[Stored items from a collection]
#####

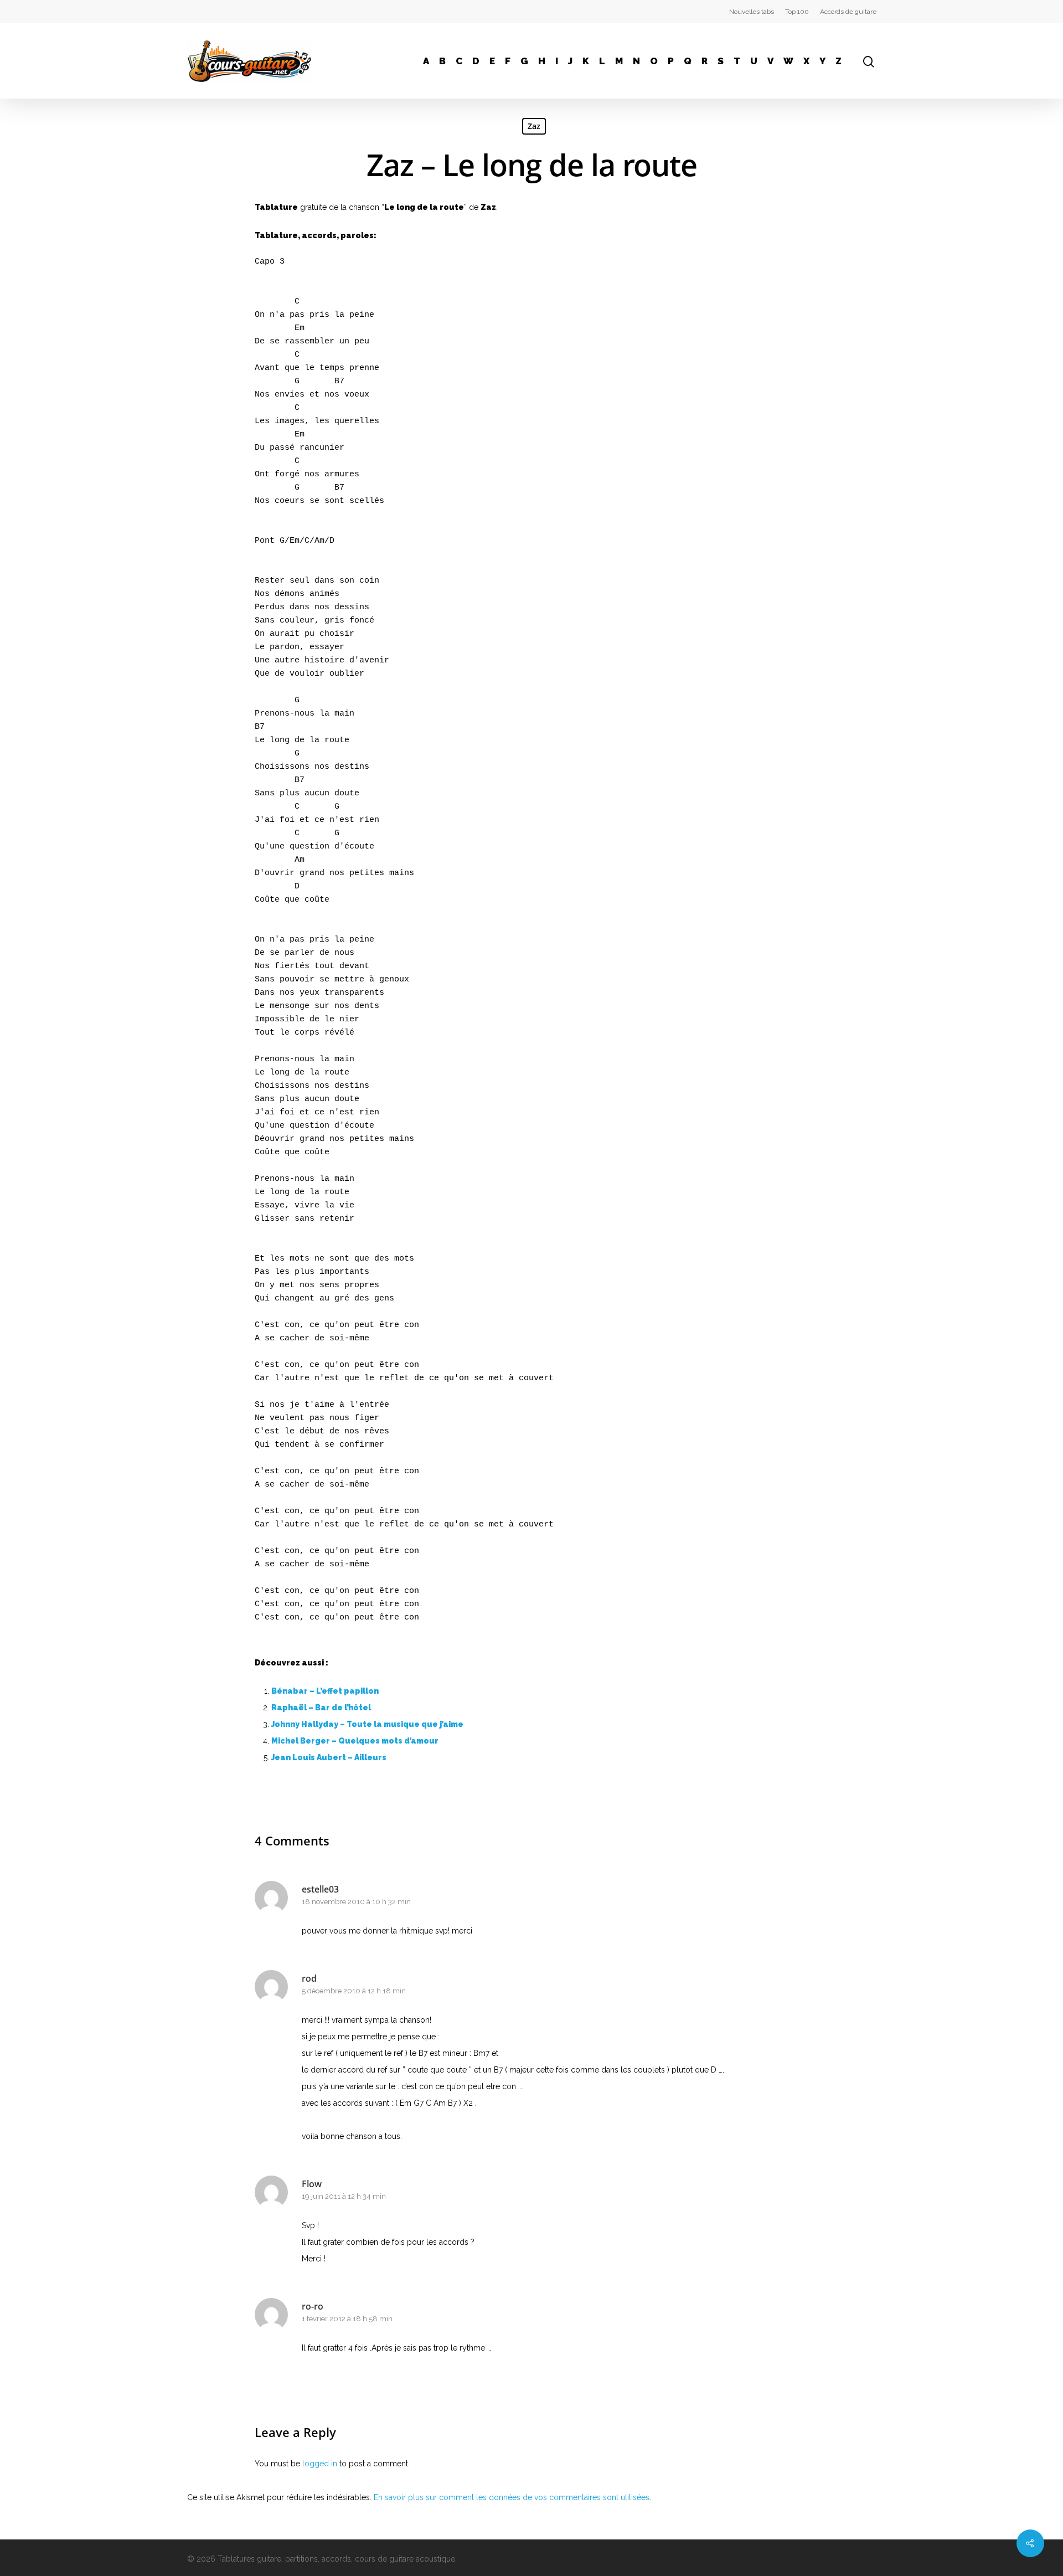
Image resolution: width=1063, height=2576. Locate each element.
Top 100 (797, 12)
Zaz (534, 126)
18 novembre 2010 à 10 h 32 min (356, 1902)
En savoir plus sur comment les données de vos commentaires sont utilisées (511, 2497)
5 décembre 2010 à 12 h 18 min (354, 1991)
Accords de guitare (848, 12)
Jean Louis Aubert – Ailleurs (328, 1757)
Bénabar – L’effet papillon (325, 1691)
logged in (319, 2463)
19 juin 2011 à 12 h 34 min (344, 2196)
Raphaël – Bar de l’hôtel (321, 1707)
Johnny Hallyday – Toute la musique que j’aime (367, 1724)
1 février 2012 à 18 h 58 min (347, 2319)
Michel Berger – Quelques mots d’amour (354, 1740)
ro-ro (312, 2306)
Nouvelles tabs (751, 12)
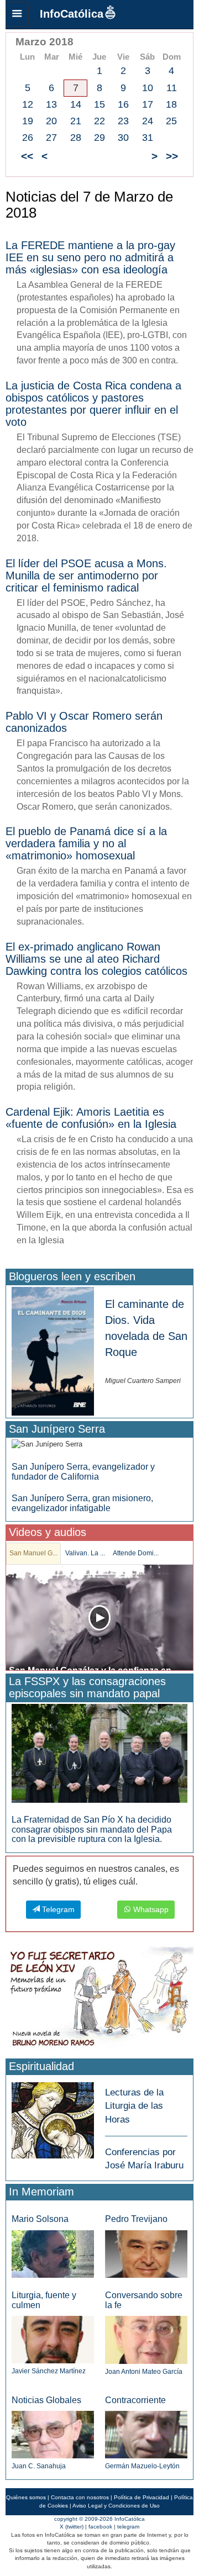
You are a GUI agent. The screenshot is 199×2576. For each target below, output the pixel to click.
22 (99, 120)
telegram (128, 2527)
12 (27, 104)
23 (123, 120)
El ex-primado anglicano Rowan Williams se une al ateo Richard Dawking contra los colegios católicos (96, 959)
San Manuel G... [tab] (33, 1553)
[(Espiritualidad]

#####

• [ASSIGNMENT]: Starting with the line that contains "You are a GUI", restate every line up to and including the last one above, exactly.

• [COMPLETED TASK]:
You are a GUI agent. The screenshot is 199×2576. For each target below, output the pixel to click.
22 (99, 120)
telegram (128, 2527)
12 (27, 104)
23 (123, 120)
El ex-primado anglicano Rowan Williams se une al ateo Richard Dawking contra los colegios católicos (96, 959)
San Manuel G... [tab] (33, 1553)
[(Espiritualidad]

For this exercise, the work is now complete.